I make that 50 swaps from 20k bikes, or 0.25%, or 1 in 400 bikes will at some point in 20 years, need it's ECU swapping. Again, that's a gross over-estimate. I'll suggest half the STOC numbers are 1100 riders, half are 1300, so for either bike, it's closer to 0.125% chance in 20 years. Of course, I bet STOC numbers are heavily weighted towards the 1100, but this is an envelope calculation.
"But wait, ad.hom, 1 in 400 bikes sounds like I should sue Mother Honda!" I hear someone at the back cry... well... some perspective is in order...
Let's say you're 65 years old, a smoker, and live in the US. You have a 1 in 400 chance of dying in the next 10 years from any of: heart disease, stroke, cancer, pneumonia, aids, COPD or any accident like crossing the street. If you
never smoked, your chances are 1 in 800. If you're not interested in suing a big tobacco corporation, I probably wouldn't recommend you try suing Honda either. Again, I know it wasn't the point of the thread, but it's worth exploring these things anyway.
1 in 100 die of obesity. 1 in 500 of a food borne illness. 1 in 33 develop skin cancer. 1 in 200 die in a homicide (US data, 2009).
Again, my number was grossly over-estimated.
So, theory and speculation out of the way...

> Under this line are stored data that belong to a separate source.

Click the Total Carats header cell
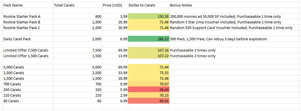301x111 pixels. pos(77,5)
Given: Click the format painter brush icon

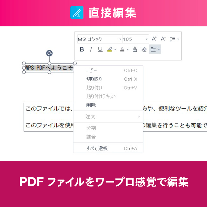Looking at the screenshot, I should (x=135, y=49).
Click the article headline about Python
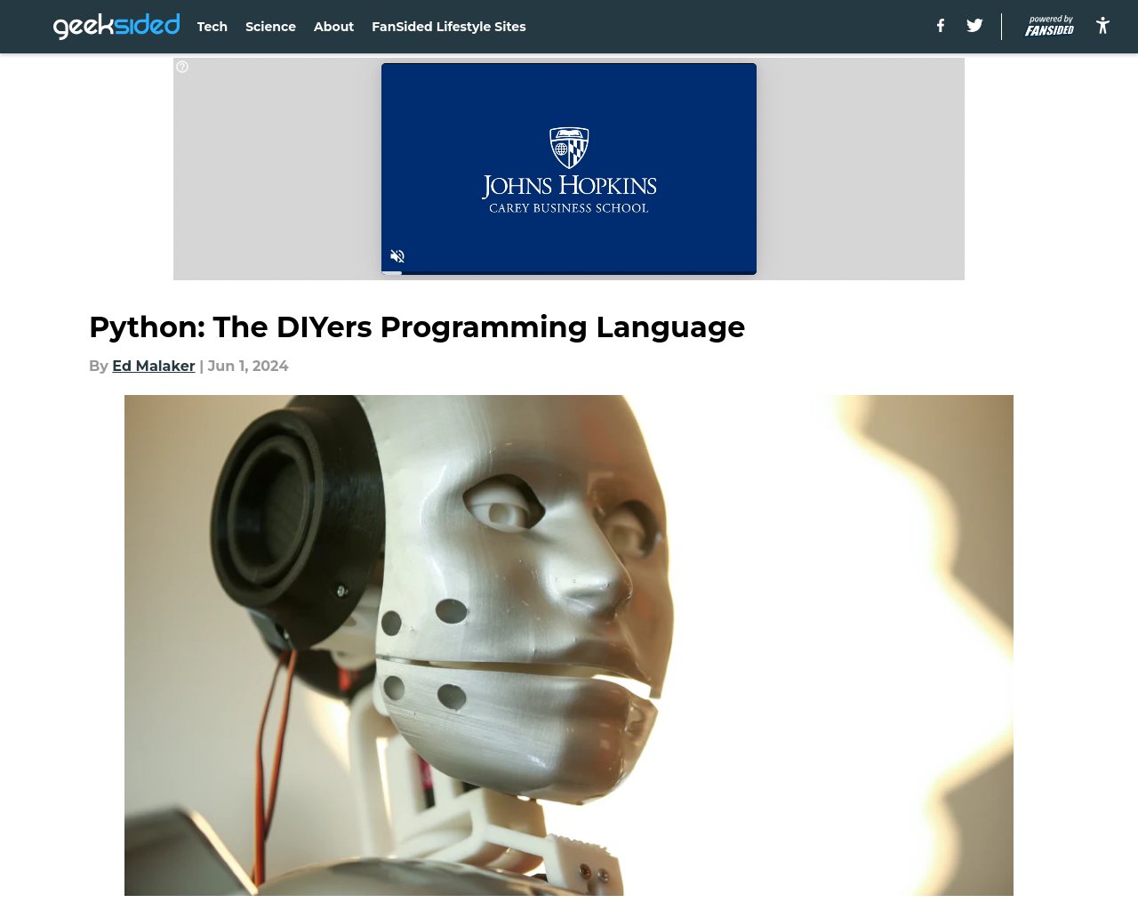 [x=416, y=327]

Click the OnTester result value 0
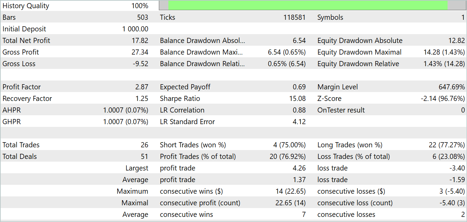click(463, 110)
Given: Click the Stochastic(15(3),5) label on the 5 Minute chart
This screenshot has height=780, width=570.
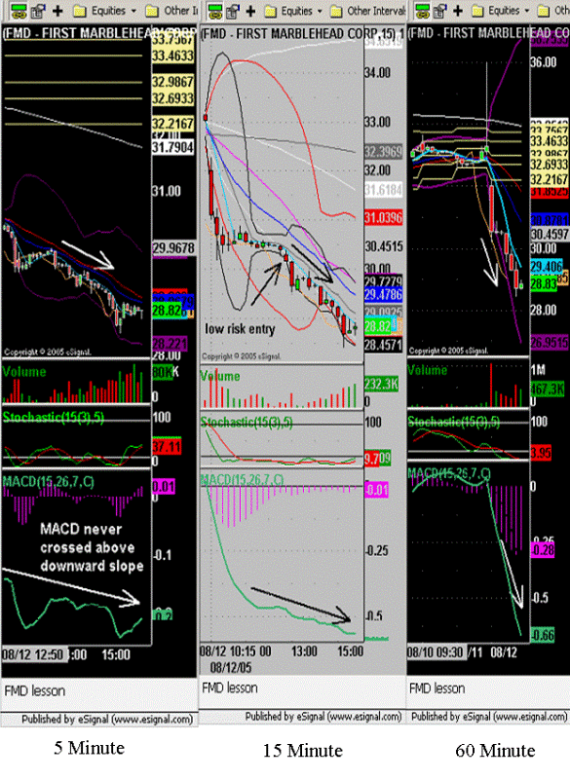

I came across this site claiming to be able to repair the ecu
Be very careful of those sites. Assuming they know what they're doing with any ECU, there's a strong chance they'll brick an ECU if they're not familiar with the ST ECU. Most sites like this tend to have done it once before, and they got lucky. With the number of people wanting different fuel maps for supposed throttle issues on STs, companies that will do fuel maps are still pretty rare - and that has nothing to do with the age of the bikes. I honestly wouldn't waste my money unless they were willing to put you in direct contact, on the phone, with someone that has used their services and still rides the ST they modified.
Fun fact too, I was trying to figure out how to tweak the ECU on my Jaguar many moons ago, so I put an industry standard tool into diagnostic mode, seeing if it could just do a raw dump of the CAN traffic for me to analyse later. This was a 2005 car. About 10minutes into my journey, the LCD on my dash lit up "TAMPER DETECTED. SHUTDOWN IN PROGRESS." - and the whole electrical system went dead. At 70mph, I lost power steering, ABS, ignition, radio, everything. If my 2005 car had that, what's the chances of Honda putting tamper detection into ECUs?
Can the ECU be tampered with? Probably. In my line of work I like to think that nothing is impossible. But, everything comes with a cost in some shape. I'm actually interested some day to compare a police ST ECU with a civilian one, mostly for the sake of curiosity - but assuming there's some tamper detection baked in, I'd probably burn through 6 of each type before I knew the differences. I'm not sure as a group, we have 12 spare ECUs for me to play with, just for a curiosity.
Then there comes the supply & demand aspect to it... if we're talking about learning how to fix FI fault codes, and lets imagine I did figure that out. I'm looking at less than 50 sales over 20 years. That makes my unit cost so high that it's just cheaper to pay the price for a new/used functional ECU. It'd also have to take it's own priority in my "pet projects" queue, unless someone is going to pay me enough to figure this out that I can quit the day job.
Even if ECU's turn into unobtainium like the wind deflector kits, it's sad to say, but you're insane if you want to pay me to dig into ECUs rather than just buy another bike.